KU-335 (30 september 1927)
Lattrop (Ov.)
boerderij van J.H. Lubberman
De reden waarom Uilkema deze (zoveelste) fraaie Twentse boerderij met ‘bovenkamer’ en ‘onderschoer’ besloot op te meten, lag met name in de afwezigheid van een woonhuisdeur in de voorgevel. Het voorhuis had de entree in de zijgevel, hetgeen bij het halletype over het algemeen zeer ongebruikelijk is. Ook de uitgebouwde voorkamer was alleen via deze weg bereikbaar. Uilkema was op dit gebouw geattendeerd door bewoners van een eerder bezochte boerderij. Op een foto van het voorhuis noteerde hij: ‘
..Bovenkamer; in de gevel ontbreekt de deur. Dit was het geval bij verscheidene huizen te Breklenkamp, Lathrop en Denekamp.

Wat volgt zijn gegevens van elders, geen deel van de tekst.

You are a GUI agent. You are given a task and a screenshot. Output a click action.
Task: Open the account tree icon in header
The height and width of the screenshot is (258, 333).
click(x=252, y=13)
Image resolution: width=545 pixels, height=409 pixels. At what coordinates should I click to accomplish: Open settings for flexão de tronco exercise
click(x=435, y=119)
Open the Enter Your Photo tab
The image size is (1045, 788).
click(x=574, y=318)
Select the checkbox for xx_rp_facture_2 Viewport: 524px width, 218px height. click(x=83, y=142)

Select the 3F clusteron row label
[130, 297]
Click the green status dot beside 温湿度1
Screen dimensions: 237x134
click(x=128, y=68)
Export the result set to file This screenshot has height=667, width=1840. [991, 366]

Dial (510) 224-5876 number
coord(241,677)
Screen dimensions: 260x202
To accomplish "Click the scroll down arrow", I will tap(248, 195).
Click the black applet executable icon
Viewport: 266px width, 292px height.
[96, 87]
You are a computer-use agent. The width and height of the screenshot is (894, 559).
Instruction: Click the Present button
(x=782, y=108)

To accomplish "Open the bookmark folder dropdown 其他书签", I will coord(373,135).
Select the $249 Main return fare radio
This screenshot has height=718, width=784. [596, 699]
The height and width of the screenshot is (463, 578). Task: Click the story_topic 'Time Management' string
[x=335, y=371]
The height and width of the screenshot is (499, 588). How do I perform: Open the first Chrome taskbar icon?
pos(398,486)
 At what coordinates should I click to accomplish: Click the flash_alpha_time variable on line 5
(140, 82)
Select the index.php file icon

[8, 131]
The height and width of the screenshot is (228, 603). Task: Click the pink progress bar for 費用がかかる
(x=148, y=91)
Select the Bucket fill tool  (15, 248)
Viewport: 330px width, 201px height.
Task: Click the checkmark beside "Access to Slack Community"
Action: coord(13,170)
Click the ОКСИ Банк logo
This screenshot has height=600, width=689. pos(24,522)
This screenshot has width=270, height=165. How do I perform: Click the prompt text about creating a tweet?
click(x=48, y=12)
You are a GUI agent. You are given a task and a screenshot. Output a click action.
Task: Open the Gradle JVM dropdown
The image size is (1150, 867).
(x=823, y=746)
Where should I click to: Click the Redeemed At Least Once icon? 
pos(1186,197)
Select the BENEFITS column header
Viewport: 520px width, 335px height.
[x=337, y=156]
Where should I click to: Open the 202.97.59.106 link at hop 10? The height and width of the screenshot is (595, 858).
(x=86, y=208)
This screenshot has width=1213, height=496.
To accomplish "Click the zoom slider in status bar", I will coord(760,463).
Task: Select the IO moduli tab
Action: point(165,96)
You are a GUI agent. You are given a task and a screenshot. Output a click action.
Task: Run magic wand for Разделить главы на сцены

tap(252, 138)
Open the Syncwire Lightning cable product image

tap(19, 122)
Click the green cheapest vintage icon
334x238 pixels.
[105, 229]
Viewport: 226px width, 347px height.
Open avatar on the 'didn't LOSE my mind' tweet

Sommige hadden bovendien geen bovenkamer..’. De uitgebouwde kamer had overigens een bijzonder fraaie voorgevel met ver overstekend topgevelschot op een geschoorde overstekbalk. Ook aan de achtergevel was (blijkens latere foto's) een dergelijk overstek aanwezig, waarop door Uilkema echter niet nader werd ingegaan. De tekening bevat verder de gebruikelijke informatie over indeling en bedrijf, alleen een doorsnede ontbreekt. Uit latere gegevens blijkt echter dat deze op geen enkele wijze afweek van de vele andere boerderijen die Uilkema eerder in dezelfde streek al had opgemeten wat allicht een reden was om dat hier niet nogmaals
te doen. In zeker opzicht betreft het hier overigens een reconstructietekening. Op twee plaatsen tekende Uilkema namelijk elementen die tijdens zijn bezoek niet meer aanwezig waren, maar waarvan hij door bouwsporen of mondelinge informatie de vroegere aanwezigheid had kunnen vaststellen. Zo waren de beide vrijstaande gebintstijlen in het voorhuis inmiddels verdwenen en één van de ramen in de kopgevel van de bovenkamer was dichtgezet. In beide gevallen bevat het veldwerk hierover een korte aantekening. Van een los hoes was hier geen sprake meer; het voorhuis was volledig afgescheiden van het bedrijfsgedeelte en bevatte een grote rookvang aan de voorgevel, waaronder het fornuis stond. De koestal had ten tijde van Uilkema's bezoek nog wel de oude potstalvorm en was 90 cm diep. De mest werd verwijderd door mestdeuren in de zijgevel. Vermeldenswaard is verder dat de vloer van de deel hier bestond uit Bentheimer steen, evenals de ‘zul’, de voergoot voor het vee en een muurtje onder de paardenkrib. Deze zandsteensoort, die vlak over de Duitse grens werd gewonnen, was elders in het land een kostbaar bouwmateriaal, dat alleen voor monumentale gebouwen werd gebruikt. Hier in Twente kon deze natuursteen door de nabijheid van de steengroeven echter veel gemakkelijker worden verkregen, waardoor deze ook in allerlei bedrijfsonderdelen kon worden aangetroffen. Buiten op het erf tekende
1:400
Uilkema ook de verschillende bijgebouwen, waarbij hij tevens met een stippellijn de plaats van de inmiddels verdwenen rosmolen aangaf, die bij dit overwegende akkerbouwbedrijf voor dorswerk werd gebruikt. De bijgebouwen omvatten een geheel houten hooischuur (die volgens de opmeting zelfs geen grondmuur had en aan twee zijden voorzien was van een fors overstek), een schaapskooi, en een bakhuis met een fraaie vakwerkconstructie. Ook deze boerderij werd na Uilkema door anderen onderzocht. In 1961 werd het hoofdgebouw opnieuw opgemeten en gefotografeerd. Tussen 1927 en 1962 bleken hier alleen enkele bescheiden moderniseringen te hebben plaatsgevonden: de potstal was vervangen door een grupstal en de ramen van de stal waren vergroot. De indeling van de bovenkamer was veranderd en er waren hier nu grotere ramen aangebracht in de zijgevel. Ook het fraaie bakhuis met zijn vakwerkconstructie was nog aanwezig, zij het dat de oven zelf inmiddels was verdwenen, evenals het door Uilkema opgemeten en gefotografeerde houten aanbouwtje aan de zijgevel.